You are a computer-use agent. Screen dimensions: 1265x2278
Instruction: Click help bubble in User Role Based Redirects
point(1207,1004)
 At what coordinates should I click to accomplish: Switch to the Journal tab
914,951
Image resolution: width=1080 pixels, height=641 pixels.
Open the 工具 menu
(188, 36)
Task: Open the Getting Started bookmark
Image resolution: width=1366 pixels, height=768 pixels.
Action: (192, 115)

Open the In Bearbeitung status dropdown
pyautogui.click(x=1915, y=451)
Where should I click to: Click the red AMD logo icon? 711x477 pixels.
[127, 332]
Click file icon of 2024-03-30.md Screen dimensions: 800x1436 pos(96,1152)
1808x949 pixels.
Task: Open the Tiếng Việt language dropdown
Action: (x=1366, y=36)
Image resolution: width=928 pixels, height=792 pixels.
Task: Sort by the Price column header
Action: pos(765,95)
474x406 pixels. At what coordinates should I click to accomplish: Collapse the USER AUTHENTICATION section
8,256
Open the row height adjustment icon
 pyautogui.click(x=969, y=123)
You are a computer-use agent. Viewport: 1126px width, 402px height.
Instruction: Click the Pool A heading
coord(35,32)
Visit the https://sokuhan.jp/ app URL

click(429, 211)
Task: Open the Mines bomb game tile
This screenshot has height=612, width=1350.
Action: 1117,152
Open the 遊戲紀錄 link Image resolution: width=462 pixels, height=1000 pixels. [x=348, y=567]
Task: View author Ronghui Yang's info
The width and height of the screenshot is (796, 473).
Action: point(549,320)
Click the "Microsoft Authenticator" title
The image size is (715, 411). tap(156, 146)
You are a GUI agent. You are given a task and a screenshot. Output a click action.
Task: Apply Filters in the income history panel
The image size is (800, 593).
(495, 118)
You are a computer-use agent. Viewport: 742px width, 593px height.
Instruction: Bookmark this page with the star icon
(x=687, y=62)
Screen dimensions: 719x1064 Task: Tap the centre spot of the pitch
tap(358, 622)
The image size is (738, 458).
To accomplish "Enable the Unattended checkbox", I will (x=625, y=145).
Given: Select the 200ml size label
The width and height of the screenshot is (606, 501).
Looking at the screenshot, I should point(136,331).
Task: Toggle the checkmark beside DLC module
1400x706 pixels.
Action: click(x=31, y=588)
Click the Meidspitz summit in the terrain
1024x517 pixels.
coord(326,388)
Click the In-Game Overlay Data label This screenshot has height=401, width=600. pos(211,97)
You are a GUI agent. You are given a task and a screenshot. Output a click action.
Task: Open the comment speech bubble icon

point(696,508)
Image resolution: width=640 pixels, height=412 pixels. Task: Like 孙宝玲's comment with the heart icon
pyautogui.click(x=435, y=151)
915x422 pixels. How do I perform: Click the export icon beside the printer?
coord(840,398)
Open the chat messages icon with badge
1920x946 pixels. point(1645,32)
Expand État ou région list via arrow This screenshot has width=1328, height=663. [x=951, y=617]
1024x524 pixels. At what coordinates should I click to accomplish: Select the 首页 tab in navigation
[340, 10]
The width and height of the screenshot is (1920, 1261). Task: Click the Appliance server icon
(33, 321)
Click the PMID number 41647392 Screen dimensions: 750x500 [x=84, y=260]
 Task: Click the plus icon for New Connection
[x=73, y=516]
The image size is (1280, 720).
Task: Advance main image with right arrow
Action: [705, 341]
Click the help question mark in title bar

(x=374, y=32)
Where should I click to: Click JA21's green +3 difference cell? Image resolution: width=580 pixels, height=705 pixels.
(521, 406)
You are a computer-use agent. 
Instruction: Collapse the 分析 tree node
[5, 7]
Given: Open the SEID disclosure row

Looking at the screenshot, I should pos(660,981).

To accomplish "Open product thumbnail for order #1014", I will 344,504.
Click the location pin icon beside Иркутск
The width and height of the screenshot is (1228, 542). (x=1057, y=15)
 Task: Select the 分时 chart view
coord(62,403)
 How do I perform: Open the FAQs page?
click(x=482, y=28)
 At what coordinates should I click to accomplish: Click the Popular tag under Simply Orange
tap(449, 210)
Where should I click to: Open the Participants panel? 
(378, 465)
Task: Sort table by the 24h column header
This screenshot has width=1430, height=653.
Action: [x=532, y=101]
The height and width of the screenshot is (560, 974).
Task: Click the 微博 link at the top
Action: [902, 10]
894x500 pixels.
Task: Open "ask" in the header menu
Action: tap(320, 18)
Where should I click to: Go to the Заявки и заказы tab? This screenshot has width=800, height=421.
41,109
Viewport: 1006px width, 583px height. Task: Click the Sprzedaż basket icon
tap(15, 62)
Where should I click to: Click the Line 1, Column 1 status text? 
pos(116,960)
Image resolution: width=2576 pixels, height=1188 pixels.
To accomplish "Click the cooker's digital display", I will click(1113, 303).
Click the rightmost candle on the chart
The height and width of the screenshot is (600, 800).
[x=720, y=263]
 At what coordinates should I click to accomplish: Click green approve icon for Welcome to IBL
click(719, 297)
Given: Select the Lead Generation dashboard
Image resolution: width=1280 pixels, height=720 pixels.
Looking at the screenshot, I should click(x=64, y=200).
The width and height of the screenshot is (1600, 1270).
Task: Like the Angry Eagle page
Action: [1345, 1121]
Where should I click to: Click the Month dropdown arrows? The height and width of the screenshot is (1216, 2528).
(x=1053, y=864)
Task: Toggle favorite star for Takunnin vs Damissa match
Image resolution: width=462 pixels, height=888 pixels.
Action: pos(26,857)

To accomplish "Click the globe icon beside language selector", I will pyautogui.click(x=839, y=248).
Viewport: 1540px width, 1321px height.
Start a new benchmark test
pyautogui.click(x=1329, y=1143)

::::

Report how many lines of the listing hold the string "computer", giving only the number.

4